Results: For both tests, group effects measured using Cohen-d were 2X larger for concentration-based BPE. BPE robustness is improved by converting MR signal to contrast concentration
Impact: Background parenchymal enhancement (BPE) is linked
to cancer treatment outcomes. Unfortunately field strength, acquisition parameters, etc, influence conventionally
acquired BPE. We propose and validate, using two independent datasets, a more reliable BPE methodology based on quantitative measurement of contrast concentration.
Introduction
Breast fibroglandular tissue (FGT) enhances at
variable rates, leading to an important clinical measure termed background
parenchymal enhancement (BPE). High BPE is linked to greater breast cancer risk and
inferior treatment outcomes.
Radiologist agreement for BPE qualitative
evaluation is moderate1. A more reliable measure is based on
quantitative workflows that include segmenting FGT and measuring signal
differences or signal ratios between post- and pre-injection images. These methods were recently
reviewed2, 3, concluding that a wide variability exists in the
quantitative evaluation of BPE and more reliable and comparable methodology is
needed. Harmonization can be potentially achieved by converting the change in FGT signal
intensity to contrast concentration. We test this hypothesis
on two previously reported4,5 clinical and physiological group effects:
(1) response to neo-adjuvant chemotherapy; and (2) pre- vs post-menopause. Methods
From NIH TCIA breast cancer MRI dataset (https://nbia.cancerimagingarchive.net, N=922), two stratified subsets of 32 DCE-MRI exams
each were randomly selected for two validation studies.
PCR Study: included patients with pathologically complete response (PCR) to neo-adjuvant chemotherapy
(n=16) compared to incomplete responders (n=16). Each group of 16 was further
balanced (50%-50%) on menopausal status.
Menopause Study: included 16 post-
vs 16 pre-menopausal patients, regardless of response to therapy.
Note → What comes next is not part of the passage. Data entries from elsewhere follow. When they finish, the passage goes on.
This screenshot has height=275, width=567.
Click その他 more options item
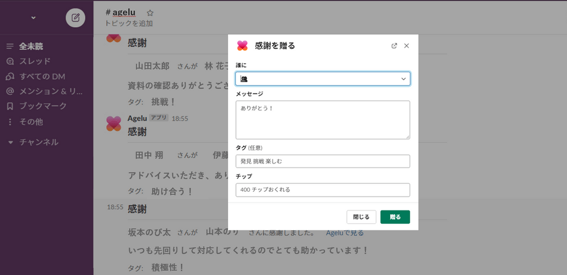(x=31, y=122)
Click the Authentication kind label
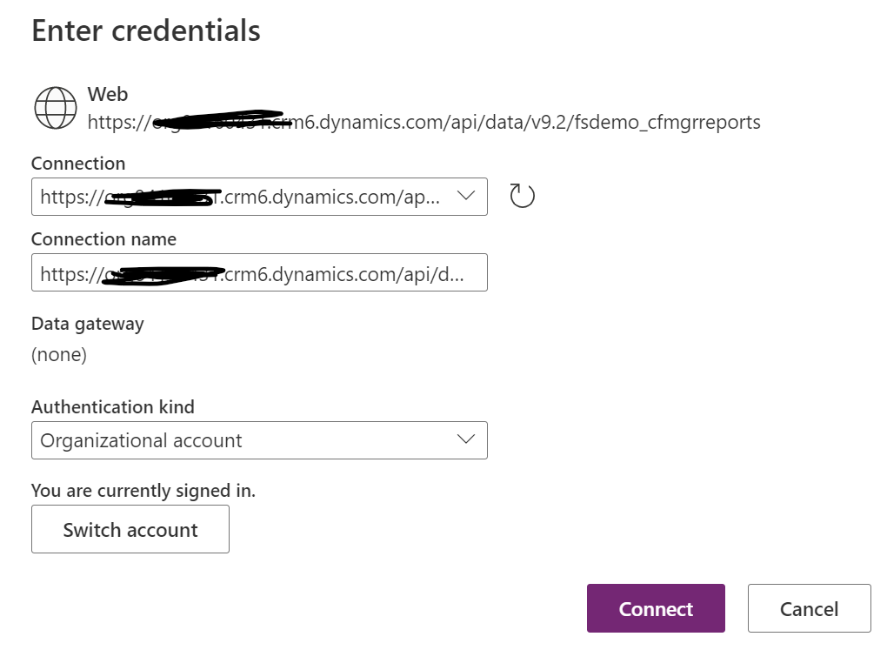This screenshot has height=650, width=887. pyautogui.click(x=113, y=406)
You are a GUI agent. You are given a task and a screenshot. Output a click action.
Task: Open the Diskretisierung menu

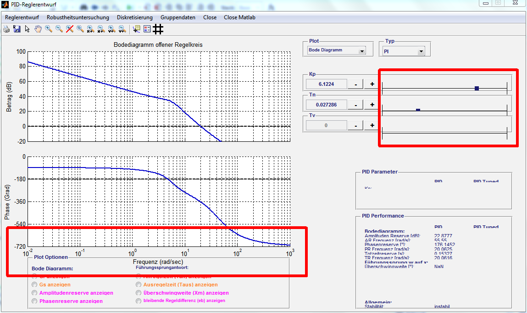point(134,17)
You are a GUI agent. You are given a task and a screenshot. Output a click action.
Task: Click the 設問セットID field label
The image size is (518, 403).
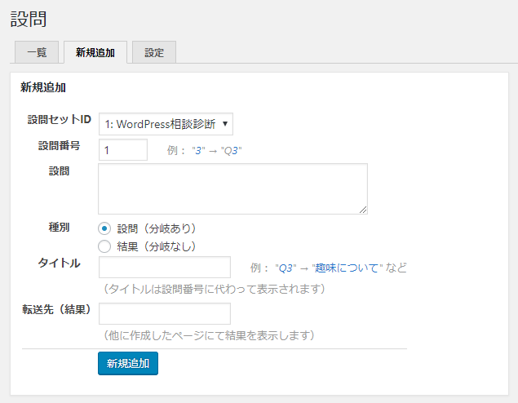tap(60, 119)
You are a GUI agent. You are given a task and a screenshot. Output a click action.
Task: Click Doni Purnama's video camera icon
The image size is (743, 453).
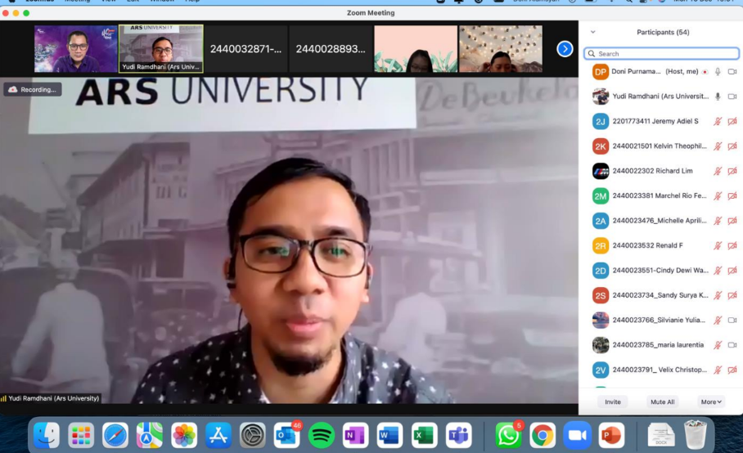pyautogui.click(x=732, y=72)
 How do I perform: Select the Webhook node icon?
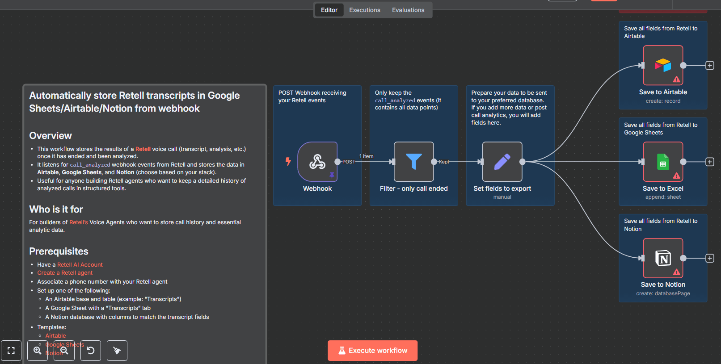tap(317, 162)
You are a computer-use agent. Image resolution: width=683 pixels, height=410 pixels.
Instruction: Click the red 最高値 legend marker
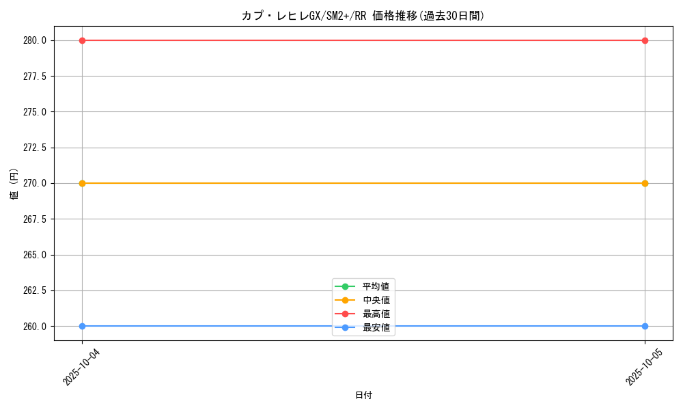(345, 314)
For both studies fat-suppressed, T1-weighted contrast-enhanced images of the
contralateral breast were analyzed. MRIs were acquired on a variety of 1.5T or 3T systems and used variable
protocols (Fig.1). Whole breast was segmented by excluding skin and
nipple, then a bi-Gaussian decomposition provided FGT masks (Fig.2). Conventional
signal enhancement BPE was computed as (S1-S0)/S0, from pre-contrast and 90 s post-contrast signal (S0 and S1 respectively). Concentration-based BPE* was derived from nonlinear conversion of signal
to concentration of contrast agent using fast exchange limit6-8 . The equation includes specific relaxivity, pre-contrast T1-relaxation of FGT tissue (assumed to be 1136 ms at 1.5T and 1324 ms at 3T), and the parameters (TR, TE,
FA) of specific sequence used to acquire breast MRI (Fig.3). Voxel-wise enhancement
was then averaged over segmented FGT. Mean
enhancement was tested for group effect size using Cohen-d statistic, separately
for BPE and BPE*.Results
Out of 268 patients undergoing neo-adjuvant
therapy, 62 (23%) showed pathologically complete response. For both the PCR and pre-post menopause studies, the group effect
sizes were larger for concentration-based BPE* than signal-based BPE. For PCR study the effect size improved from 0.25 to 0.43, or over 70% improvement. A similar improvement was achieved for menopause effect study. Figures 4 and 5 demonstrate superior group separation when using BPE*. Discussion and Conclusions
The differences in field strength, contrast
agents and MRI acquisition parameters influence BPE computed as the signal
ratio. While standardized breast DCE-MRI acquisition guidelines are helpful in
assuring harmonization, we demonstrated that using concentration-based
enhancement BPE* in mmol/L improves effect size even when images are acquired
at variable settings. Effect size is important for evaluating how efficiently the clinical outcome can be predicted from enhancement measure.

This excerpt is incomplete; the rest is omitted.